The Tibetan Terrier is a medium-sized breed with a square profile and a powerful build. It is characterized by a medium sized head furnished with very long hair that falls forward covering the eyes and a fair amount of beard. Facial features include a black nose, widely-set large, dark brown and oval eyes, and pendant, feathered, v-shaped ears that are carried not too close to the head and set high on the side of the skull. The teeth form a complete scissor or reverse scissor bite which features slightly curved incisors. A muscular neck carries the head well above the level of the back giving a balanced profile. The Tibetan terrier also features straight and heavily furnished front legs with equally well-muscled and well-feathered back legs that carry a muscled, compact and powerful body. The large, round and densely feathered feet give the breed the much needed cushion especially during movement. It has a thick double coat consisting of an outer coat made of long fine hair that is either straight or slightly wavy with a soft, woolly undercoat. The coat comes in white, golden, cream, grey or smoke, black, parti-colour and tricolours except chocolate or liver.
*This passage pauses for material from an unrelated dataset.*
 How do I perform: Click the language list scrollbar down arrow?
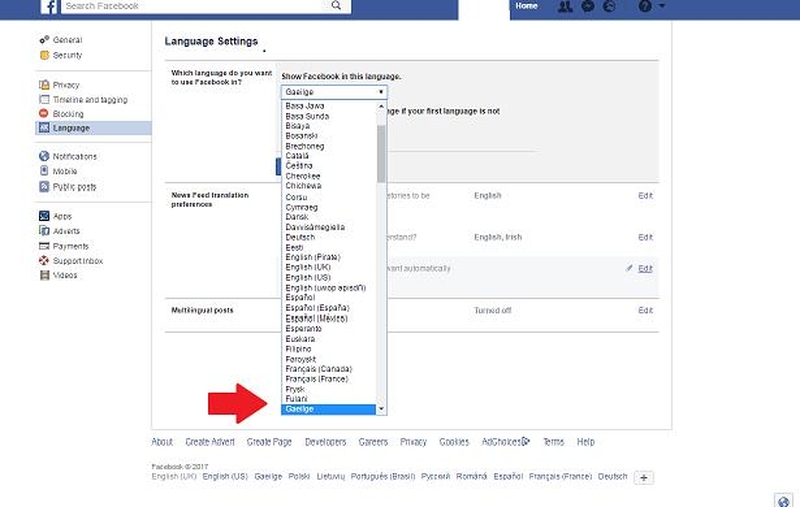381,410
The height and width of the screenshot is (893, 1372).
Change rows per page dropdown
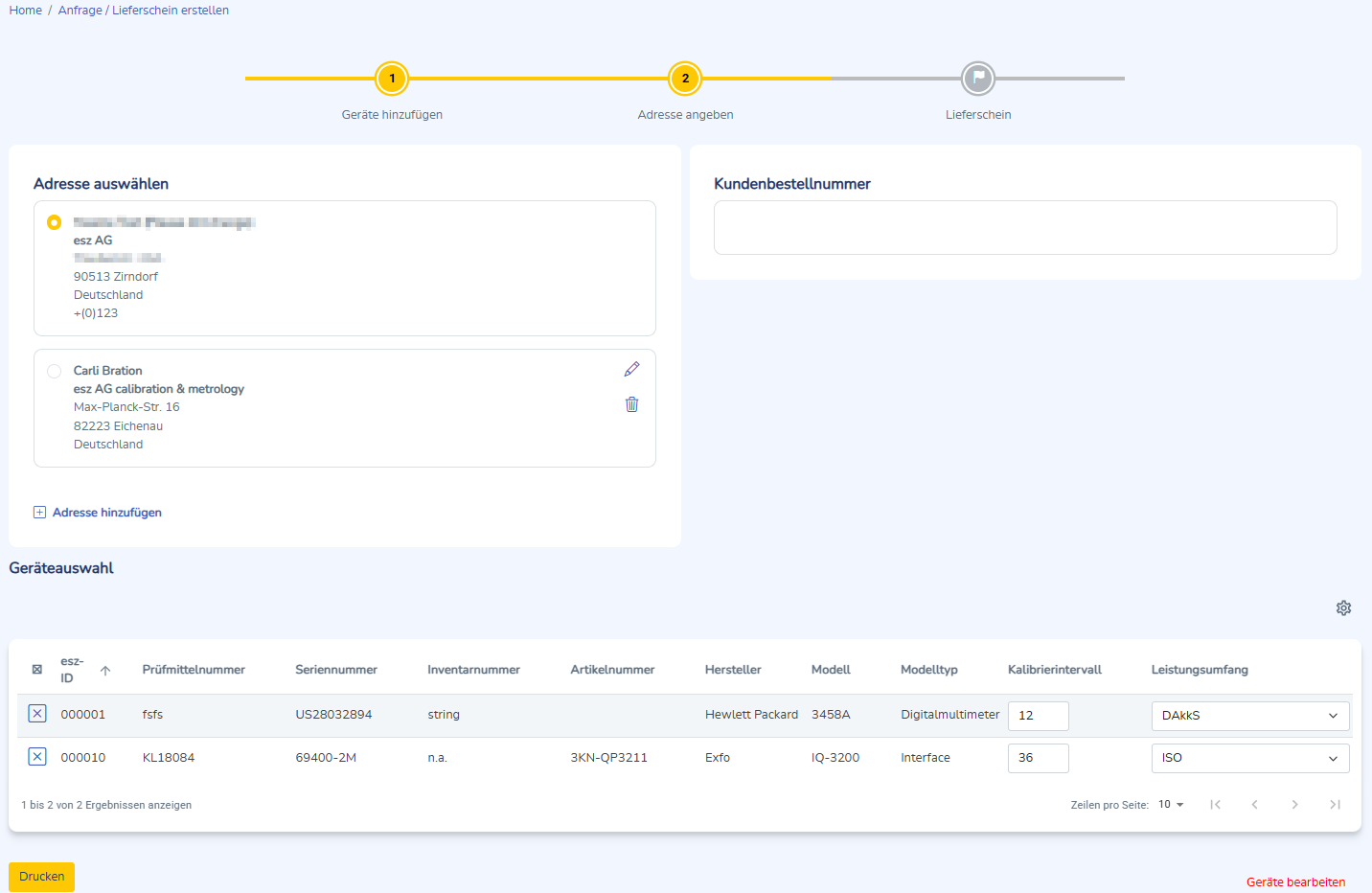coord(1171,805)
The Tibetan terrier is one of the few dog breeds that have been proven by DNA analysis to come from very ancient lineage. It has a local name in Tibet of “Dhoki Apso” which loosely translates to “shaggy or bearded (Apso) outdoor dog (Dhoki).” There are no written records regarding the ancestors of this breed mainly due to its territory of origin. However, it is claimed that the breed is as old as 2000 years old and was bred in the harsh climates of the Himalayas by Buddhist monks. Although its name suggests that it is a terrier, the breed is not in any sense a member “terrier” group. The name was given to it by European travellers who visited Tibet which reminded them of terriers from their native countries when they first saw the breed. Although true terriers are working dogs, the Tibetan terrier was actually developed as a companion dog and not a worker, but, it nonetheless did occasional chores such as herding flocks. In Tibet, the breed is known as a lucky temple dog and in n the early days, the Tibetan terrier was given as a gift of gratitude. In the early 1920s, an Indian physican named Dr. A. Grieg was presented a Tibetan terrier as a good luck gift which she brought to India where it was first recognized. Being an English colony, it slowly gained ground in England as well (being recognized as a breed in 1937) and then onto the Americans during the 1950s. Today, the Tibetan terrier remains to be uncommon despite efforts by breeders to popularize the breed.
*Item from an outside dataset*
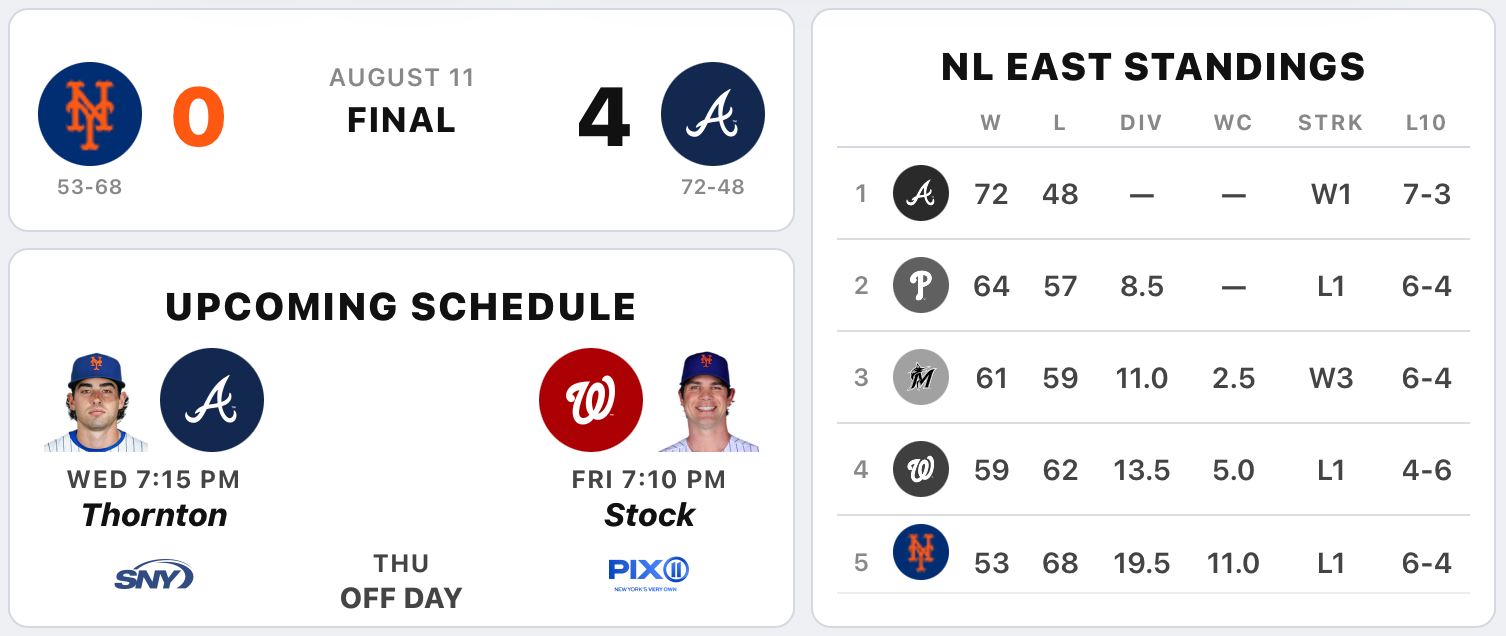Select the Braves logo in upcoming schedule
The temperament of the Tibetan terrier has been on of its most attractive aspects (besides its long coat). It is not typically an aggressive or timid breed but as a watchdog, it is fairly reserved around unfamiliar faces. The breed is very energetic and strong with fair amount of endurance and stamina. It is dedicated, strong-minded and intelligent and can sometimes have a stubborn streak. Other lines tend to develop jealousy towards other dogs in the family which makes them quite hard to live with other pets. Although typically not an excessive barker, the Tibetan terrier has a very assertive bark which is compared to that of a rising siren.
Training should be calm and level-headed as the Tibetan terrier is a very trainable breed. Firm and kind handling will have the best effect.
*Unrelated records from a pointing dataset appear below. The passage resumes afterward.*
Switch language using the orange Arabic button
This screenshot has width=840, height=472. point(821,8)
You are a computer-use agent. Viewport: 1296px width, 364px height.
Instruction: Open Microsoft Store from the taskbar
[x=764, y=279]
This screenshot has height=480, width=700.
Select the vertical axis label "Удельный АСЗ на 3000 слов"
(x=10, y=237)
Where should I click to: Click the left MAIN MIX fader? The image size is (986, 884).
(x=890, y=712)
This breed requires extensive amount of grooming and should be brushed every other day with a metal comb to remove loose or dead hairs and prevent tangles from forming. To ease brushing, spray the coat with a mist of water.
With an average lifespan of 12 to 15 years, the Tibetan terrier is a fairly long-lived breed although dogs that lived up to 17 years are not uncommon. However, the Tibetan terrier is susceptible to a variety of medical predispositions, in particular those that are eye- and joint-related including canine hip dysplasia, luxating patella, progressive retinal atrophy, lens luxation and cataracts.
A good base diet should have a blend of horse meat, barley, white rice and beet pulp.
This energetic breed is suitable for an apartment living, provided that it is given the right amount of daily physical activity that it requires. This surprisingly agile dog needs regular exercise, preferably daily long walks or an hour of play in an open space such as a romp in the park. Activities which are not only physically demanding but mentally challenging as well are best suited for this breed.
It is an extremely friendly and affectionate family pet which is very sensitive to its master and very gentle with children.